PENDAHULUAN
Latar
Belakang
Pertanian
organik bukan saja bertujuan untuk menghasilkan produk yang
berkualitas dan sehat, tetapi juga untuk memperbaiki dan
menghasilkan lingkungan yang bersih, dengan mempertimbangan faktor
ekonomi dan sosial, termasuk kearifan lokal. Pada tahun
1980, tercatat 65% lahan sawah di Indonesia mengandung karbon
organik di bawah 1,5% (kritis) dan pada 1999 meningkat
menjadi 80%. Apabila penggunaan pupuk organik tidak
digalakkan maka lahan kritis akan makin meluas dan
berakibat terhadap menurunnya produktivitas. Hal ini sudah
dirasakan, misalnya penambahan dosis pupuk pada tanaman padi
cenderung tidak meningkatkan hasil, bahkan menurun. Pada tahun
1980, dengan dosis pupuk 268 kg/ha, hasil padi 3,8
t/ha. Pada tahun 1990, hasil padi mencapai 5,1 t/ha
dengan dosis pupuk 403 kg/ha. Namun pada tahun 1999,
pemberian pupuk dengan dosis 417 kg/ha, hasil padi turun menjadi
4,8 t/ha (Damardjati 2006).
Masalah
utama yang sering dihadapi dalam kegiatan pertanian organik
adalah adanya organisme pengganggu tanaman (OPT),
terutama di daerah tropis karena kondisi iklim
tropis akan sangat mendukung perkembangan OPT. Oleh karena itu,
diperlukan pengendalian OPT yang intensif, antara
lain dengan menggunakan pestisida.
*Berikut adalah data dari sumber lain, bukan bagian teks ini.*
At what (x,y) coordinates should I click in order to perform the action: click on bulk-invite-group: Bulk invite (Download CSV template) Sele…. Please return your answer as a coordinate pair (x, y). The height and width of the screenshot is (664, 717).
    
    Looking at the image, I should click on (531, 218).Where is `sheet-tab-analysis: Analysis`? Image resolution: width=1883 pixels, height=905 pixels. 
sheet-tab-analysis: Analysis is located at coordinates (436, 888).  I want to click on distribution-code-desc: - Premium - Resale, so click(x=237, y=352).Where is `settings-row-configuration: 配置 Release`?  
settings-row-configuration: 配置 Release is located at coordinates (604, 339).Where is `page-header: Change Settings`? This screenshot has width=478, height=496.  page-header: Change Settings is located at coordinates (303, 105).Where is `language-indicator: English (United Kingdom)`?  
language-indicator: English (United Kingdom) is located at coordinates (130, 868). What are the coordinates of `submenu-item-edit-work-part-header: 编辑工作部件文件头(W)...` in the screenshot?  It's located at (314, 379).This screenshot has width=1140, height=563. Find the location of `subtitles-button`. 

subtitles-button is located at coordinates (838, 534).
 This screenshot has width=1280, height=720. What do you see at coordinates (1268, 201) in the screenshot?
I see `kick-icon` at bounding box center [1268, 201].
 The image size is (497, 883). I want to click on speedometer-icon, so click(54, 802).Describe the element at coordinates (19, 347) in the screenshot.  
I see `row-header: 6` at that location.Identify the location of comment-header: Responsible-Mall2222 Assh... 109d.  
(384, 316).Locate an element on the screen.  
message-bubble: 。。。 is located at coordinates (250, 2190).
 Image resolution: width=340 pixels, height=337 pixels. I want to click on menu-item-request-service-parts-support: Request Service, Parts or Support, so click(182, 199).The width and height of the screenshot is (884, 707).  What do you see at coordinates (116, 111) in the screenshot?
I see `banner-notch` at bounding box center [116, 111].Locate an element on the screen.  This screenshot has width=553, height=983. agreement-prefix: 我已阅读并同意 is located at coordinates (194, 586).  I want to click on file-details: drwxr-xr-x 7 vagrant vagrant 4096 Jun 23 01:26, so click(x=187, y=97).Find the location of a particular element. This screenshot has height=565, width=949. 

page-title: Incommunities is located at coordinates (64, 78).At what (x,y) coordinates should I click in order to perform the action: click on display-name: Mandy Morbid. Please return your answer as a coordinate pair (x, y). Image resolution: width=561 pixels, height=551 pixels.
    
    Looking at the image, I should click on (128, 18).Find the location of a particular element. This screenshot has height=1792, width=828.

Penggunaan pestisida kimia sintetis
dilarang dalam sistem pertanian organik sehingga penggunaan pestisida nabati
menjadi sangat strategis. Dampak negatif penggunaan
pestisida sintetis meliputi polusi lingkungan (kontaminasi tanah,
air, dan udara), serangga hama menjadi resisten, resurgen maupun
toleran terhadap pestisida, serta dampak negatif lainnya.
Pupuk
hayati dapat diterapkan dalam bentuk cair maupun padat. Pupuk hayati berbentuk
cair umumnya harus segera digunakan karena memiliki masa simpan yang singkat,
serta mudah terkontaminasi. Pupuk hayati dalam bentuk padat lebih mudah
digunakan dan disimpan (Hardiatmi,2009). Kualitas pupuk hayati dapat
dipengaruhi oleh faktor lingkungan misalnya suhu, pH, dan kontaminan. Faktor
lingkungan tersebut berpengaruh terhadap masa simpan, viabilitas, dan
efektivitas induksinya terhadap tanaman. Pupuk hayati yang baik dapat disimpan
dalam waktu lama tanpa menyebabkan penurunan viabilitas yang
signifikan. Pupuk hayati adalah mikrobia yang diberikan ke dalam tanah
untuk meningkatkan pengambilan hara oleh tanaman dari dalam tanah atau udara.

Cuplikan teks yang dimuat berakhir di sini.